Unlike the BigQuery example quoted before, you can notice here that the failure management is fully delegated to the service. Of course, you can write your block of code that will write the output to different places, depending on the processing outcome, but it's your responsibility to do so.

Azure ServiceBus

Regarding Azure, you will find the dead-letter pattern implementation in the Service Bus messaging service. It proposes built-in and application-specific rules that will put the messages to the Dead-Letter Queue. Among the rules applying for the built-in reasons, you will find the message expiration, unsuccessful processing within the max delivery attempts, or a too big header.

In addition to this built-in mechanism, you can also implement your own dead-letter rules with the help of SDK to, for example, forward unparseable messages to the Dead-Letter Queue. In Python, this can be achieved with the help of dead_letter_message(message, reason, error_description) function quoted in "Further reading" section.

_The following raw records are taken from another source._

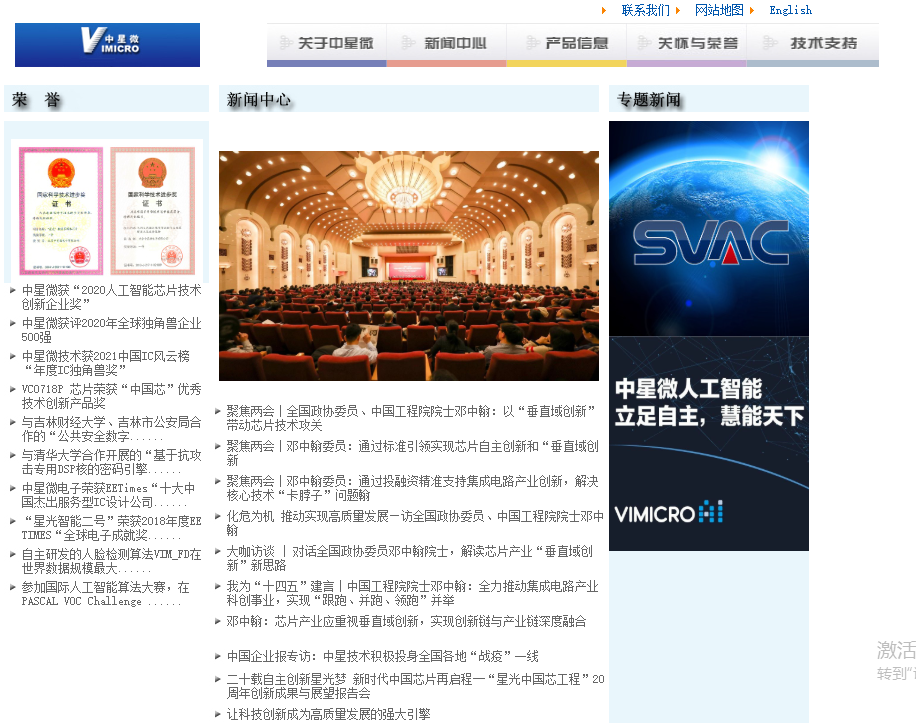
Task: Open first 聚焦两会 垂直域创新 news headline
Action: click(x=411, y=418)
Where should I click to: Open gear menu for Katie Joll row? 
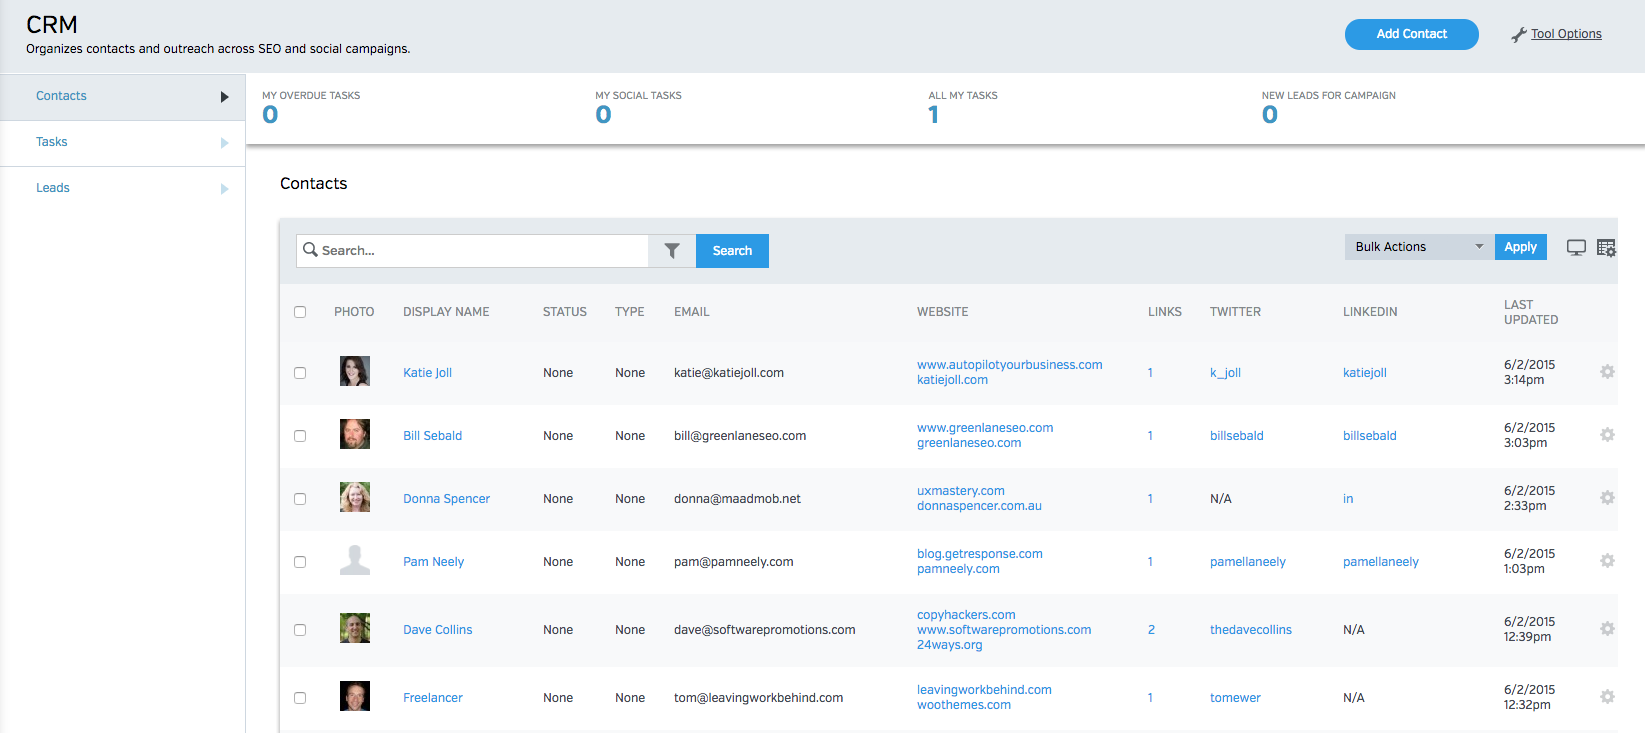[x=1607, y=372]
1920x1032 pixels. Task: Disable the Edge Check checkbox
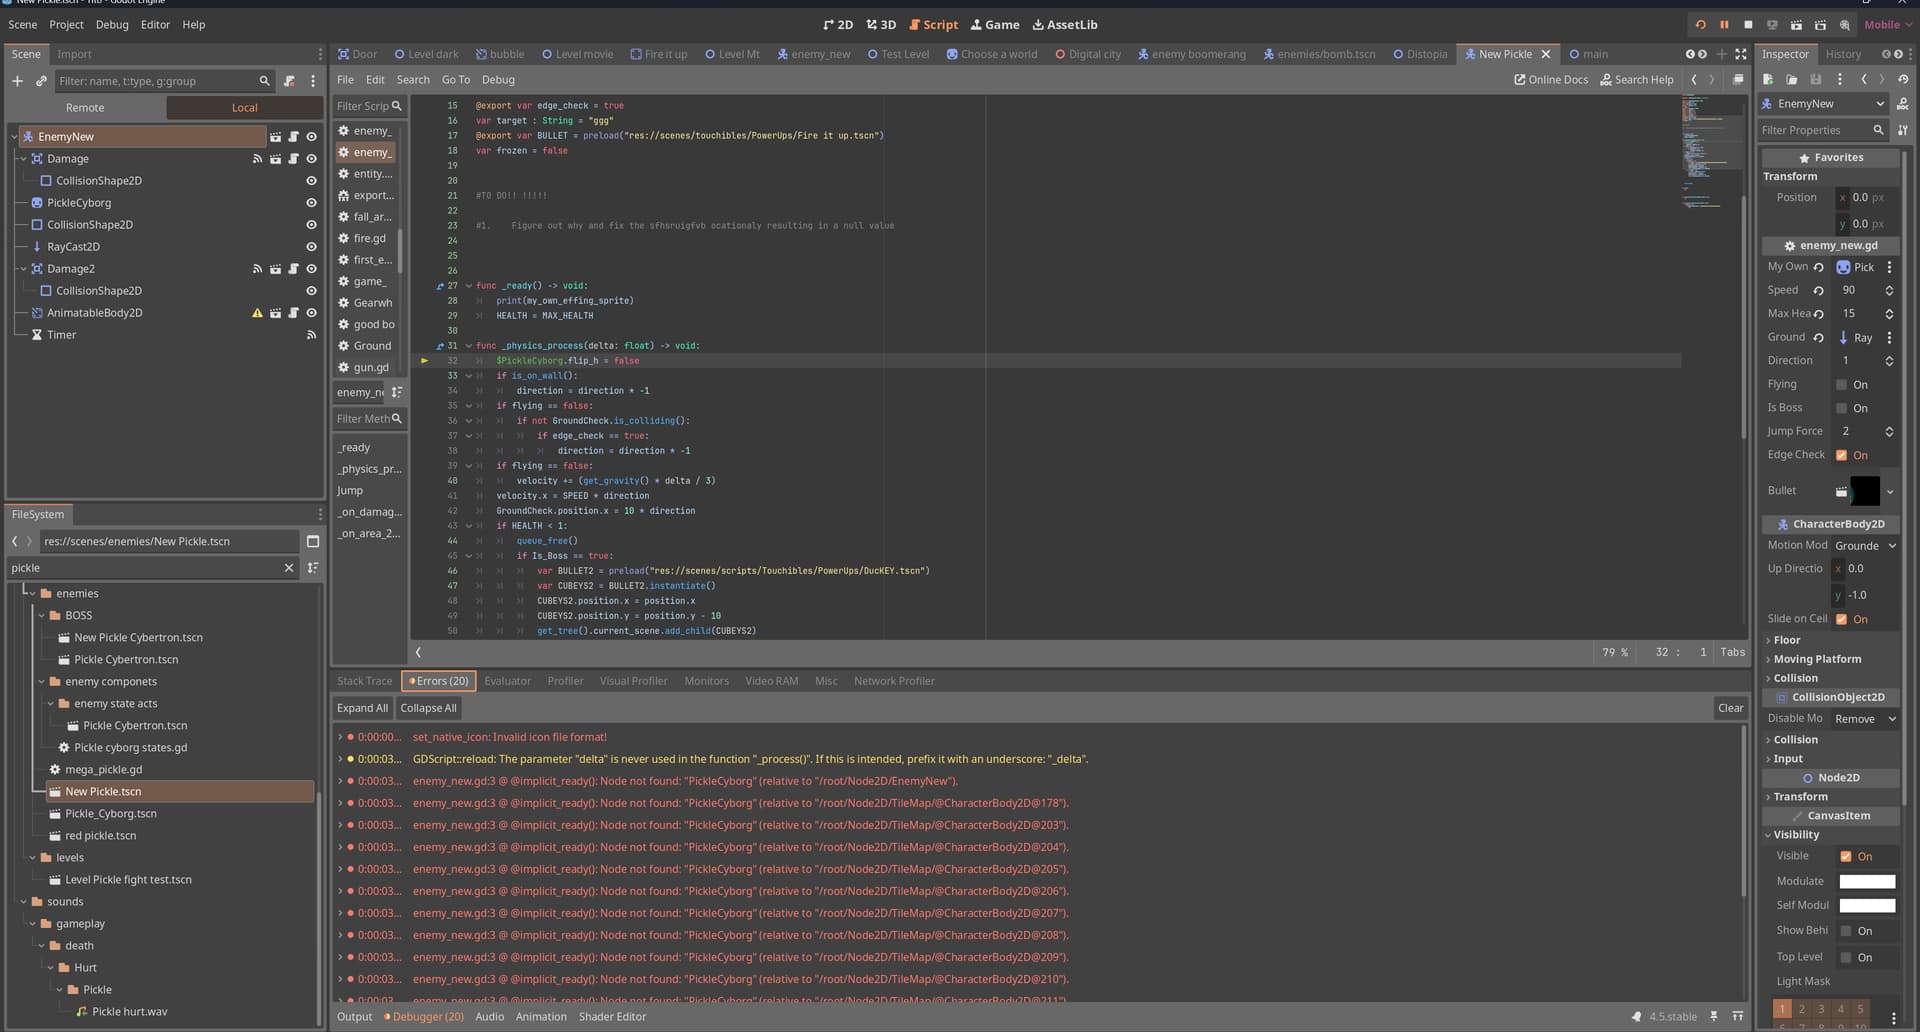[x=1841, y=455]
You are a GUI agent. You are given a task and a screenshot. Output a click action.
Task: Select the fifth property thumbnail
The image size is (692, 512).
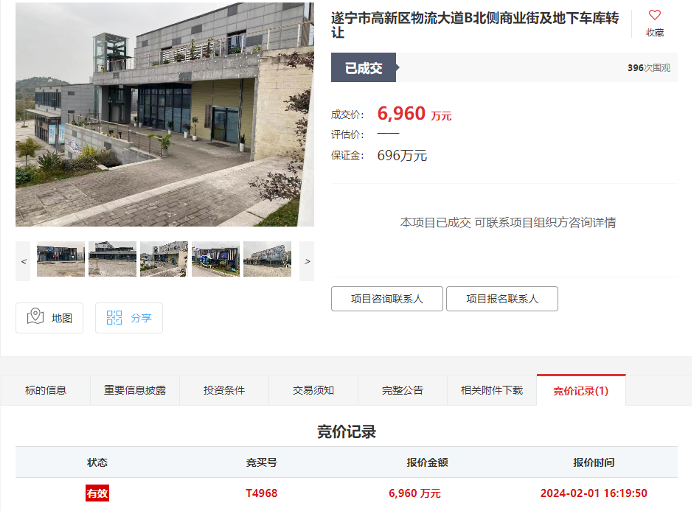(x=267, y=259)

As you can see then, the Dead-Letter pattern is one of the popular methods to deal with poison pills, i.e., events that cannot be correctly processed or ingested to the sink. However, using the pattern doesn't stop on forwarding these events. In addition to that, you should always keep an eye on them and analyze the dead-letter reasons. Maybe something changed on the producer's side and you may need to update the consumers? Or simply, you released a buggy version of the consumers and after fixing it, you may need to reingest the failed messages?